As the answer, give a copy of each line below that includes the word "first".

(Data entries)

>>

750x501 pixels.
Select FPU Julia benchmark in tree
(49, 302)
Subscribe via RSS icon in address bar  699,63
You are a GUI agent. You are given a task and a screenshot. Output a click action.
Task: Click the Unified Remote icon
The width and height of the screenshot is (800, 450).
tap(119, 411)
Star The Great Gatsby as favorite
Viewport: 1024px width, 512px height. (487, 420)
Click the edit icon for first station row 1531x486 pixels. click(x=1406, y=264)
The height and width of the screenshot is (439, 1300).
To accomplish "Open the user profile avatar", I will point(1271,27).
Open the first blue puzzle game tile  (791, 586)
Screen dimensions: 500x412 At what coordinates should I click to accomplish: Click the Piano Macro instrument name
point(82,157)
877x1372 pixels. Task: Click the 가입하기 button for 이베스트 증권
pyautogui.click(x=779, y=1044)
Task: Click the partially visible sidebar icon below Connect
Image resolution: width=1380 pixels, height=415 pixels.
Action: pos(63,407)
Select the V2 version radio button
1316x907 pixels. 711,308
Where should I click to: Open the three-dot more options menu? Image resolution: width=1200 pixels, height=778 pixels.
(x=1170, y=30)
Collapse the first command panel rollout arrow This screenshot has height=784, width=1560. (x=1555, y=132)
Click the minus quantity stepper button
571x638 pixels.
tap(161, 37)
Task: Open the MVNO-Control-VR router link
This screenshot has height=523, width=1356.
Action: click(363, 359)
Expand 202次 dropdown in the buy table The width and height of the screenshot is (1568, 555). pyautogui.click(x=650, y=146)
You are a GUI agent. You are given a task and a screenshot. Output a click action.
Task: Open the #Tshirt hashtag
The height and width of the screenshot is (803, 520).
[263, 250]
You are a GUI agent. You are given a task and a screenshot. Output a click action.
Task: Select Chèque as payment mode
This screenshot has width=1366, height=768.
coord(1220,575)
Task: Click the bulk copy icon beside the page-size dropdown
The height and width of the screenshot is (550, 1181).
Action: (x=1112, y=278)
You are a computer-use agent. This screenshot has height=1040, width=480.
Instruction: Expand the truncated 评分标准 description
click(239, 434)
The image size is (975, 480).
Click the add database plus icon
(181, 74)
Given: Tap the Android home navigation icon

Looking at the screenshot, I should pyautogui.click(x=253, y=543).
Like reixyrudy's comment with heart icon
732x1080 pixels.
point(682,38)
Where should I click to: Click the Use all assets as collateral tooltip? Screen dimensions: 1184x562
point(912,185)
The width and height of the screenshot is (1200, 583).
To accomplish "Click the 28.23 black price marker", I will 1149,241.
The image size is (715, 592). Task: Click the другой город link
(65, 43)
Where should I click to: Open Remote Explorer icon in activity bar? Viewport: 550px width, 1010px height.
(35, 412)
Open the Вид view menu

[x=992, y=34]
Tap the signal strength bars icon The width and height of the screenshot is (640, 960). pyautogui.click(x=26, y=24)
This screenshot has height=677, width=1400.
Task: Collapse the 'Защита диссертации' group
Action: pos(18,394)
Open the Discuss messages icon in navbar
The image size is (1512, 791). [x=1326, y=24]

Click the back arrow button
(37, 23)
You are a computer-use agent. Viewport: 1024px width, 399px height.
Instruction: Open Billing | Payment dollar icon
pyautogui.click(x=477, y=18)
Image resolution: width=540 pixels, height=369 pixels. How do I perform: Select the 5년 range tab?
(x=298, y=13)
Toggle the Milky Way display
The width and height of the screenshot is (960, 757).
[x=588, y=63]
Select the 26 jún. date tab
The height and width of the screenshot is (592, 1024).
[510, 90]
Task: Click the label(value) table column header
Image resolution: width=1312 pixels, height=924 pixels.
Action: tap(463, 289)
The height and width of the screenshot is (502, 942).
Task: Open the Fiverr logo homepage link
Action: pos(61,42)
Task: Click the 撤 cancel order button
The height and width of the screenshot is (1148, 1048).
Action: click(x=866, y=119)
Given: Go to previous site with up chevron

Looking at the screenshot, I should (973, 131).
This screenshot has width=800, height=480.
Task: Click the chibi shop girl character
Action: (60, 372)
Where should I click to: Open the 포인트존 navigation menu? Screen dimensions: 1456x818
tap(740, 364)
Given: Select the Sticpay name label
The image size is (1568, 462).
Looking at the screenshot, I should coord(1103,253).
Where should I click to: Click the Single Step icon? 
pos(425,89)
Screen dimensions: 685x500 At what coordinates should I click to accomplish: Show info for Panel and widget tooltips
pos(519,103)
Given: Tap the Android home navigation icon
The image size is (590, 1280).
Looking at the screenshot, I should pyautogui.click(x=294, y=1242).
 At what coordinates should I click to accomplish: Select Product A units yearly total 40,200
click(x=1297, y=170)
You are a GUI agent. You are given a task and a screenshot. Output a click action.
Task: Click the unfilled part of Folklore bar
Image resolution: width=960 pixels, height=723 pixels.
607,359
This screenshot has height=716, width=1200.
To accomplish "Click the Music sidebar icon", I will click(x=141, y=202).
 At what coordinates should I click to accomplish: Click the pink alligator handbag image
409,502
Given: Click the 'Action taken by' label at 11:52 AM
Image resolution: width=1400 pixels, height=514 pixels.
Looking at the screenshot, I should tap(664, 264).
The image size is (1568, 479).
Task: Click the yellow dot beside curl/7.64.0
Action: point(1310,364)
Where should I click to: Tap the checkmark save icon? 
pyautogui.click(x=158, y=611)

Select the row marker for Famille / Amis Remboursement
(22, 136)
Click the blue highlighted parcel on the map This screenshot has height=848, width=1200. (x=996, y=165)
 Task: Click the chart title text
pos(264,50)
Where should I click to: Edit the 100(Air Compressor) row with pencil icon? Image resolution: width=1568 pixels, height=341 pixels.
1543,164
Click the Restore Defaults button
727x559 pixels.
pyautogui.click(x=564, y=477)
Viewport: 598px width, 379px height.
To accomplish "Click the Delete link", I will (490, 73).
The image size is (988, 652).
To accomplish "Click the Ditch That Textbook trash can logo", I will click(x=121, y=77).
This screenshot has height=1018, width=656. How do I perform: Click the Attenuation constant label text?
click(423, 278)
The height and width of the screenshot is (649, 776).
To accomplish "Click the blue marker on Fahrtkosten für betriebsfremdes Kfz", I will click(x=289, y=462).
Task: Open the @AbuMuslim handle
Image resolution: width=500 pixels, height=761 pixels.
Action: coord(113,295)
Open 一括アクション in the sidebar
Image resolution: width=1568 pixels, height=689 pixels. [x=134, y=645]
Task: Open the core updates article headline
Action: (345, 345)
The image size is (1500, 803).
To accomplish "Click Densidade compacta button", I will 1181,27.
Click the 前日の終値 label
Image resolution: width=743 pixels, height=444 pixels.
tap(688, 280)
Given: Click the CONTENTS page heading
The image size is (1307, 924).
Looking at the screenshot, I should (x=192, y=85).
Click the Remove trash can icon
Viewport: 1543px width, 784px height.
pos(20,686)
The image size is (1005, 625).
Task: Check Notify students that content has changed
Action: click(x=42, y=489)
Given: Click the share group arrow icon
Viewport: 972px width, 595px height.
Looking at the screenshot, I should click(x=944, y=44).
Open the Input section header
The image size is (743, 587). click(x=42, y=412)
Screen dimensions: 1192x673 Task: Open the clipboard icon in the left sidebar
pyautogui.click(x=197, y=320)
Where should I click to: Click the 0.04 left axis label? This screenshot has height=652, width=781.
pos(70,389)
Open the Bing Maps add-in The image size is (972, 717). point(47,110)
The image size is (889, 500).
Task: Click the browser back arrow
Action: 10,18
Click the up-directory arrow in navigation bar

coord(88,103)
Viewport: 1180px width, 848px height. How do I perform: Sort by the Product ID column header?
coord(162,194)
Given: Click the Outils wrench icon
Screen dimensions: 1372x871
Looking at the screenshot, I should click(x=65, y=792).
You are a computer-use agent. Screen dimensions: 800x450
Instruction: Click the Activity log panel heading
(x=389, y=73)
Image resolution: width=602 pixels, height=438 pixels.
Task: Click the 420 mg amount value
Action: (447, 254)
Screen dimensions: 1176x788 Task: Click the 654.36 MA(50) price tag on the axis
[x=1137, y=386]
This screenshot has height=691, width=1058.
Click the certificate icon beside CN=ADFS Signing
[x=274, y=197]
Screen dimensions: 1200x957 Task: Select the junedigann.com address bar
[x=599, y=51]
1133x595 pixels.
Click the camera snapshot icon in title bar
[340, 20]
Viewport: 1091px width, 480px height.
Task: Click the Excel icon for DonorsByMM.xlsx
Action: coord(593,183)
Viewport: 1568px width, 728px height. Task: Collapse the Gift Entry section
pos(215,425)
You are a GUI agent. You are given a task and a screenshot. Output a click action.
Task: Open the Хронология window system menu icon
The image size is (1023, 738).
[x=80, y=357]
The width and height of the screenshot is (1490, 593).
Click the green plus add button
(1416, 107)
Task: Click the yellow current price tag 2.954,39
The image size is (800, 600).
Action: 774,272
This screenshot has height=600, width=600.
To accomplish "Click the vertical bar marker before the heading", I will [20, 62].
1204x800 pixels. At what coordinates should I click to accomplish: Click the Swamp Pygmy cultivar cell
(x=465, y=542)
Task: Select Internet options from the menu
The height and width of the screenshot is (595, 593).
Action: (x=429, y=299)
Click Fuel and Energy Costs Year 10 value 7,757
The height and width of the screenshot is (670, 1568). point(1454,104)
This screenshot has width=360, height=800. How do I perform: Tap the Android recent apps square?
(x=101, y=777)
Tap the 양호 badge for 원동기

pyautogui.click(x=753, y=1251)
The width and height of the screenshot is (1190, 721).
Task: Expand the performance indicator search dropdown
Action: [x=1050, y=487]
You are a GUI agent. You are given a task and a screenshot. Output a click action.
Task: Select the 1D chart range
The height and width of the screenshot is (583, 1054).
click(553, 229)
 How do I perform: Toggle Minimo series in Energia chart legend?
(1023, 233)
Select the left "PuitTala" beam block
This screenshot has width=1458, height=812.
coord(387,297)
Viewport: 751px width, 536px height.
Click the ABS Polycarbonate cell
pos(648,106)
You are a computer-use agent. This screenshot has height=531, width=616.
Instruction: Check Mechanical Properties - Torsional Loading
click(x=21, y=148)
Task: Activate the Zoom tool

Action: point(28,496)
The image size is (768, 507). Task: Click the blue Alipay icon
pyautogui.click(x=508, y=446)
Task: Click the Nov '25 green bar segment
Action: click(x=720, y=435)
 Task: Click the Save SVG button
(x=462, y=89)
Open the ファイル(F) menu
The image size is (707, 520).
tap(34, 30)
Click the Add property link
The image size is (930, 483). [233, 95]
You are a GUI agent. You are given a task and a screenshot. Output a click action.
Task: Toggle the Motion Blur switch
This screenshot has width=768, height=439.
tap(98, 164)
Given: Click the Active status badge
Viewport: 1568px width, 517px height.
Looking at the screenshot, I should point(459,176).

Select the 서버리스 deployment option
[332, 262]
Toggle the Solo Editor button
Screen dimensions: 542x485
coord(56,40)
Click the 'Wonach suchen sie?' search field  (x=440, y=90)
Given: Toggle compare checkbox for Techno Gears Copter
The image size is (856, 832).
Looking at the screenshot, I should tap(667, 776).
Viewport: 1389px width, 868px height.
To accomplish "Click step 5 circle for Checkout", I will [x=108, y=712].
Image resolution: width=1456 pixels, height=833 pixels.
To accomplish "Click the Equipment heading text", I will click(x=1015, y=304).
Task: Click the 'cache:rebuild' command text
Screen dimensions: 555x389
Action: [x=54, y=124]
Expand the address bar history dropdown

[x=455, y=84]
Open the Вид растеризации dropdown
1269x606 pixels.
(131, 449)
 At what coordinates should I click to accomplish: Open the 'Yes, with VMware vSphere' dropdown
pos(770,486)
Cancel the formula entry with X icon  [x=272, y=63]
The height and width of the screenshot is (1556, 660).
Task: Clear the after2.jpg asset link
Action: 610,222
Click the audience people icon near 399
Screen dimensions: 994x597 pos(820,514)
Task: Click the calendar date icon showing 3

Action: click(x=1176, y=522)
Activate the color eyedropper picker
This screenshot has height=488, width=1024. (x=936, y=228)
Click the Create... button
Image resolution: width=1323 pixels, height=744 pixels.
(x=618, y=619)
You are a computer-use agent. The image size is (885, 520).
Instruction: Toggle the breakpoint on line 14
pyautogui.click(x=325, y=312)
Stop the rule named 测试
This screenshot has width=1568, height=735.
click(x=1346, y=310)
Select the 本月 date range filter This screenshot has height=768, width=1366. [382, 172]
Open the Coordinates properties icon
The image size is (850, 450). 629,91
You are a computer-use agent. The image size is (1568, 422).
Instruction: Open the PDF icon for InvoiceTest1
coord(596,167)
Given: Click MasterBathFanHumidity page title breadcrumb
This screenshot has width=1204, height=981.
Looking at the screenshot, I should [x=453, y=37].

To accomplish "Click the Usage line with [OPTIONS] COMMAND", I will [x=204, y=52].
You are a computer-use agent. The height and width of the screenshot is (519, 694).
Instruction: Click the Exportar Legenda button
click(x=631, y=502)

<<

▸ Answer box:
Click the edit icon for first station row 1531x486 pixels. click(x=1406, y=264)
Open the first blue puzzle game tile  (791, 586)
Collapse the first command panel rollout arrow This screenshot has height=784, width=1560. (x=1555, y=132)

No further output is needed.